Reproduce the records below exactly as they appear.
Top of Data for this task
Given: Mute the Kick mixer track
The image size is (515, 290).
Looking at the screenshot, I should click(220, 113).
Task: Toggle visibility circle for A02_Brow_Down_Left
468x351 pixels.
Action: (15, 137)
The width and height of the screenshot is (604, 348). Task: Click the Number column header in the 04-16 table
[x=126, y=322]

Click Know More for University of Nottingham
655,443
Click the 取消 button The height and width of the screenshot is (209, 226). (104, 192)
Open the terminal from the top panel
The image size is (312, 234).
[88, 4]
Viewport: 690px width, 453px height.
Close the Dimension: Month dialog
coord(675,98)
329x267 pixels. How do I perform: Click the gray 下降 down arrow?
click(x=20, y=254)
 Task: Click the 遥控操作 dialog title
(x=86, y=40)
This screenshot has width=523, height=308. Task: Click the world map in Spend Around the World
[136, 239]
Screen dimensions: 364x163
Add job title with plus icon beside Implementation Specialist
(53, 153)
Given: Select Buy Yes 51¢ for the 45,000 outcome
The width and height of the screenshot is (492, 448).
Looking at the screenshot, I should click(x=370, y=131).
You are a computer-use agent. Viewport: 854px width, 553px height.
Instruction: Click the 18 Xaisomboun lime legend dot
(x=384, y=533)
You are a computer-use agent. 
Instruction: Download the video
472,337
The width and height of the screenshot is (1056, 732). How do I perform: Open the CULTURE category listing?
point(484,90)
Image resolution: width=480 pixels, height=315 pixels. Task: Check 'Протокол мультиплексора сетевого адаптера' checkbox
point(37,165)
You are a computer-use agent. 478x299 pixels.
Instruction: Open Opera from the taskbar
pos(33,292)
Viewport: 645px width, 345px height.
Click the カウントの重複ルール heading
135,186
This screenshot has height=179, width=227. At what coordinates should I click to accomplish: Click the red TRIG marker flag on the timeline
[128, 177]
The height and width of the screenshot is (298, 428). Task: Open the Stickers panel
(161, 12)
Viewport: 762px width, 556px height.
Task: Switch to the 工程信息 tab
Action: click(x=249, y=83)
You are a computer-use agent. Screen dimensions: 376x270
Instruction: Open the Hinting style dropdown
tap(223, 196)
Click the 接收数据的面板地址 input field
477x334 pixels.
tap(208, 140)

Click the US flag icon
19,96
Bottom of Data for this task
*Your response*:
Given: Mute the Kick mixer track
The image size is (515, 290).
Looking at the screenshot, I should click(220, 113).
Task: Toggle visibility circle for A02_Brow_Down_Left
468x351 pixels.
Action: (15, 137)
The width and height of the screenshot is (604, 348). Task: Click the Number column header in the 04-16 table
[x=126, y=322]

Click Know More for University of Nottingham
655,443
Click the 取消 button The height and width of the screenshot is (209, 226). (104, 192)
Open the terminal from the top panel
The image size is (312, 234).
[88, 4]
Viewport: 690px width, 453px height.
Close the Dimension: Month dialog
coord(675,98)
329x267 pixels. How do I perform: Click the gray 下降 down arrow?
click(x=20, y=254)
 Task: Click the 遥控操作 dialog title
(x=86, y=40)
This screenshot has width=523, height=308. Task: Click the world map in Spend Around the World
[136, 239]
Screen dimensions: 364x163
Add job title with plus icon beside Implementation Specialist
(53, 153)
Given: Select Buy Yes 51¢ for the 45,000 outcome
The width and height of the screenshot is (492, 448).
Looking at the screenshot, I should click(x=370, y=131).
You are a computer-use agent. Viewport: 854px width, 553px height.
Instruction: Click the 18 Xaisomboun lime legend dot
(x=384, y=533)
You are a computer-use agent. 
Instruction: Download the video
472,337
The width and height of the screenshot is (1056, 732). How do I perform: Open the CULTURE category listing?
point(484,90)
Image resolution: width=480 pixels, height=315 pixels. Task: Check 'Протокол мультиплексора сетевого адаптера' checkbox
point(37,165)
You are a computer-use agent. 478x299 pixels.
Instruction: Open Opera from the taskbar
pos(33,292)
Viewport: 645px width, 345px height.
Click the カウントの重複ルール heading
135,186
This screenshot has height=179, width=227. At what coordinates should I click to accomplish: Click the red TRIG marker flag on the timeline
[128, 177]
The height and width of the screenshot is (298, 428). Task: Open the Stickers panel
(161, 12)
Viewport: 762px width, 556px height.
Task: Switch to the 工程信息 tab
Action: click(x=249, y=83)
You are a computer-use agent. Screen dimensions: 376x270
Instruction: Open the Hinting style dropdown
tap(223, 196)
Click the 接收数据的面板地址 input field
477x334 pixels.
tap(208, 140)

Click the US flag icon
19,96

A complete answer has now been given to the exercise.